The distal convoluted tubule is said to be water-impermeable. This short segment of the nephron is not interested in helping you with your water balance problems until you threaten it with thiazide diuretics. Over the length of the distal convoluted tubule, Clapp & Robinson (1966) demonstrated a roughly unchanged osmolality of DCT fluid, which remained hypotonic in relation to plasma (somewhere around 60-120 mOsm/kg). Only towards its most distal end, where it blends with the connecting tubule, does this segment begin to express aquaporins.

Reabsorption of water in the collecting duct

Aquaporin expression is a defining feature of collecting duct prinicipal cells. These are transmembrane proteins which insert into the apical and basal membranes of the collecting duct. As the duct dives deeper into the hyperosmolar renal medulla, the dilute output of the distal convoluted tubule can be concentrated by the osmotic gradient.

The expression of these aquaporins represents a very important regulatory lever, pulled by the hypothalamic-pituitary axis through the secretion of vasopressin. Loss of vasopressin binding at the V2 receptors in this segment gives rise to a decreased expression of apical aquaporins, and nothing gets reabsorbed. The end product of the collecting duct ends up being urine at basically the same concentration as it was when it left the distal convoluted tubule, i.e. something like 50-60 mOsm/kg. But flush the duct with vasopressin, and its water permeability will increase so much that complete equilibration between the duct fluid and the inner medulla can take place, which produces urine with an osmolality of 1200-1400 mOSm/kg. 

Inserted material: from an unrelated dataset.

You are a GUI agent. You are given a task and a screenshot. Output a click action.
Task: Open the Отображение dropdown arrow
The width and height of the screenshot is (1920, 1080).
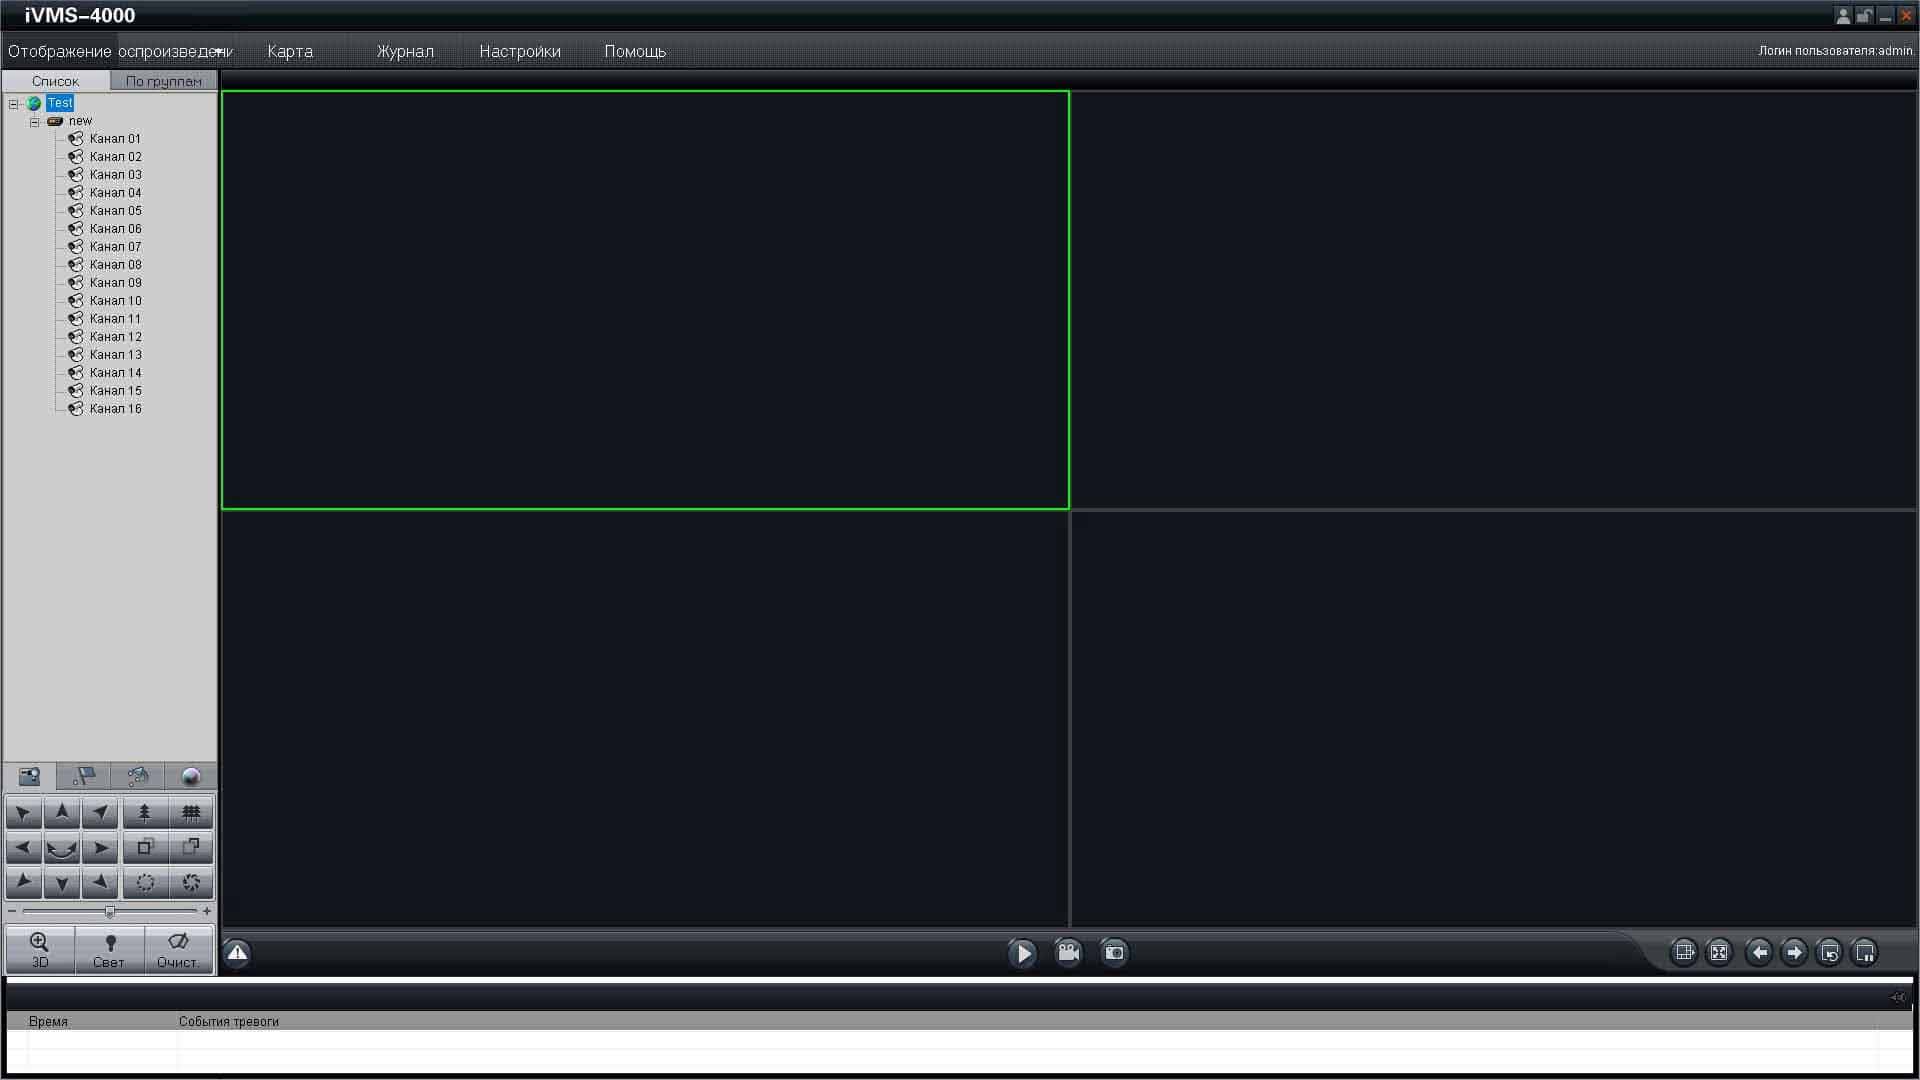219,52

Regulatory influences on the renal reabsorption of water

Every physiological system seems to have its fingers in this pie, and one day the CICM examiners may, in a fit of violent rage, ask the trainees to "describe the neurohormonal regulation of renal water handling", or something equally terrible. For that dark day, we should prepare with a solid classification system:

• Regulation of renal blood flow and glomerular filtration
  • Autoregulation
    • Myogenic response (50% of the total autoregulatory response)
    • Tubuloglomerular feedback (35%)
  • Neurohormal 
    • Sympathetic regulation 
    • Angiotensin II
    • Endothelin
    • Prostaglandin (PGE₂)
  • Substrate-dependent
    • Protein ingestion and amino acid infusion
    • Glucose (hyperglycemia)
• Regulation of tubular water permeability
  • Vasopressin:
    • V2 receptors expressed on the surface of DCT and collecting duct cells
    • Aquaporin expression is enhanced by V2 activation, facilitation reabsorption of tubular fluid
• Regulation of renal solute handling:
  • Aldosterone:
    • Increased absorption of sodium in distal tubule and collecting duct by activation of the ENaC channel
    • Therefore increased gradient for water reabsorption, provided aquaporin expression permits it (Scott et al, 2017)
  • Natriuretic peptides:
    • Decrease Na/K ATPase activity in the tubules
    • Thus, decrease the gradient for sodium reabsorption
    • This will decrease the movement of water through segments of the nephron which depend on sodium gradients.